Stored data
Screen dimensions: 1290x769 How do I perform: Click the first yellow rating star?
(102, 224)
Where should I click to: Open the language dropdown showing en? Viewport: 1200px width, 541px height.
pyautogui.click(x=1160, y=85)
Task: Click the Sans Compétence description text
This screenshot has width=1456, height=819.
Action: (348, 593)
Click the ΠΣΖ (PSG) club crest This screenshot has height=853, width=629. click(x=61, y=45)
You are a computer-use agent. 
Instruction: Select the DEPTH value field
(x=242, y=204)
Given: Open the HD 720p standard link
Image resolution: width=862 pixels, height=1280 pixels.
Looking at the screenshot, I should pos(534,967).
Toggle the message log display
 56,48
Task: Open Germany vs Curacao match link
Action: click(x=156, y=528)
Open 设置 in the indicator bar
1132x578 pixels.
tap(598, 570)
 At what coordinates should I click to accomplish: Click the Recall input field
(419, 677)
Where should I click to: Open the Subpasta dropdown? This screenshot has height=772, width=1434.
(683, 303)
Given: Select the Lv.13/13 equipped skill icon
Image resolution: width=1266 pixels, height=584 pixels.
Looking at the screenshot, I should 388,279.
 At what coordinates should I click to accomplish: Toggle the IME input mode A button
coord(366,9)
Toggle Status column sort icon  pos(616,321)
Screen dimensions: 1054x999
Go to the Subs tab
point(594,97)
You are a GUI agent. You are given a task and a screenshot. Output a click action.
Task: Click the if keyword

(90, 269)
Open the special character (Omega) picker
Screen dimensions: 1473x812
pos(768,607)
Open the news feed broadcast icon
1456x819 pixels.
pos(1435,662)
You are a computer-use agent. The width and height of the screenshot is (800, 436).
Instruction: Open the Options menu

Your objective:
Which of the lines above mention the word "agent"? Pull those lines out.

Result of this exercise:
You are a computer-use agent. 
You are a GUI agent. You are given a task and a screenshot. Output a click action.
You are a computer-use agent. The width and height of the screenshot is (800, 436).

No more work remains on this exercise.